Bridgerton is the background image, overlaid by key characters in the series. An African American woman sits atop the photo saying “hmmm.”
Source: Wikipedia/Canva

Between Netflix hits Bridgerton and Queen Charlotte: A Bridgerton Story, theories have flown about regarding the true historical accuracy of each period drama. While each series hits the mark for diversity and quality, are they truly accurate? Here’s what we know.

Previous period dramas haven’t even been close to correct. 

Enthusiasts at Empoword Journalism concluded that prior historical dramas focused more on the storyline and characters rather than the history textbooks, opting for creative liberty rather than adherence to historical happenings. 

The Queen Charlotte series is the most recent example of historical accuracy, beginning with the diversity that we see in the series. Many experts estimate that there were about 20,000 people of color living in England at the time, especially in urban locations (like London).

Exploring intersections between history and diversity 

While the Ton might not have been as accepting as the version we see in Queen Charlotte, there were few exceptions — allowing for some level of diversity visibility even in the olden days of the queen herself. 

Empoword Journalism references Dido Elizabeth Belle, specifically, who was a prominent socialite and a person of color herself.
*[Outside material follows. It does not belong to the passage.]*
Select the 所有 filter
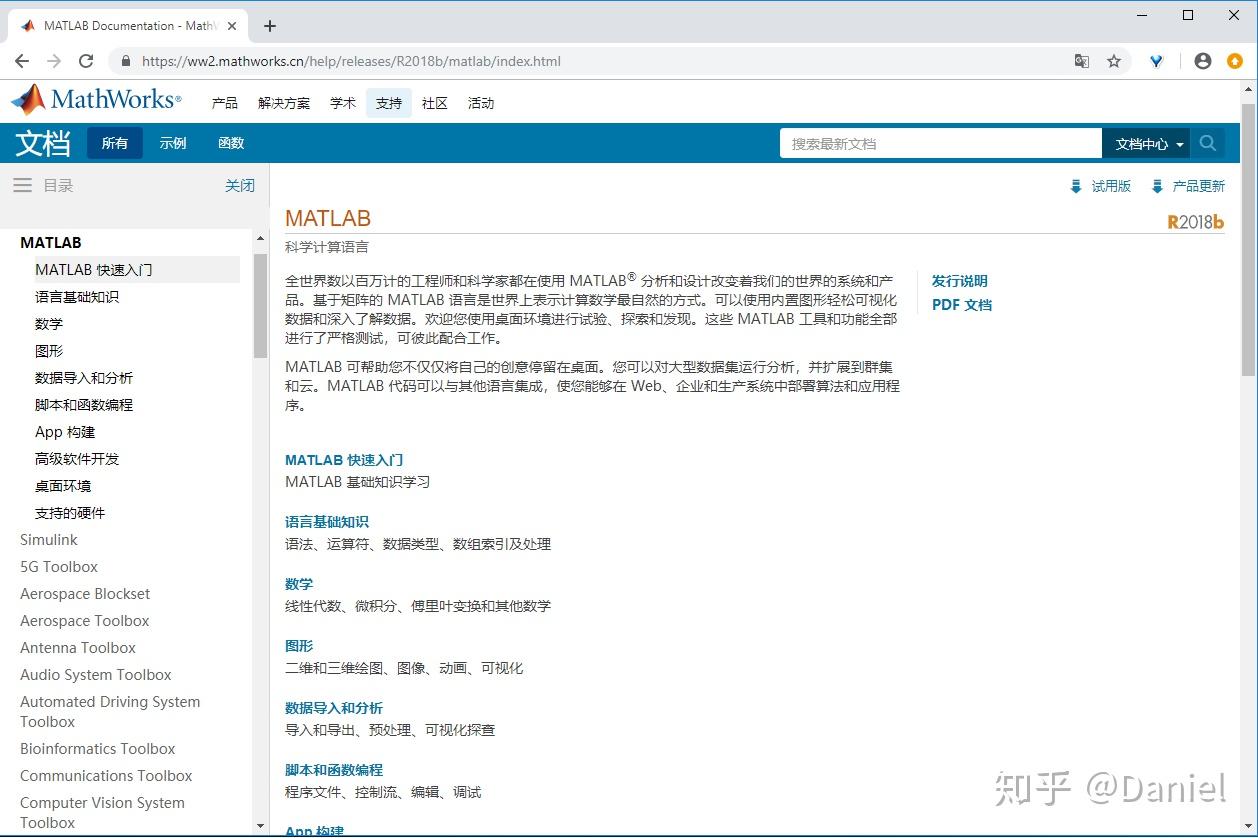 coord(114,143)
She is thought to have lived during the same period as Queen Charlotte, living the life of an aristocrat in Britain at the time. 

She made historical headlines for her background, as her birth was out of wedlock. Her family, members of the Ton, had raised her proudly — which was a rarity for families of the time. 

Another example that Empoword points to is John Blanke of the Tudor period, who was historically recognized as a prominent trumpeter for Henry VII and VIII, respectively. He was shown on tapestries and in paintings, further enforcing him as a person of power and worth to the kingdom at a time when diversity came under fire. 

Lastly, we’d like to reference Catalina of Motril — Lady of the Bedchamber to Queen Katherine of Aragon herself. She was a notable servant who had been called to be a witness to her annulment trial, as there was doubt circulating that the marriage had been consummated. 

Areas of divergence: How does Bridgerton vary from history’s view of races and diversity? 

While Bridgerton is generally believed to have “ace” the area of diverse representation as we would have seen out on the Ton, Empoword noted that there was little reference of the strain and malignment that many people of color would have experienced in England at that point in time. 

It is widely known historically that those in the region were thought to have been harsh at best and fairly racist at worst to those who they saw differently. 

While the series misses these realities that were commonplace for so many at the time, it is one of few period dramas to emphasize diversity — pointing to a more hopeful and inclusive future as others see representation on the silver screen.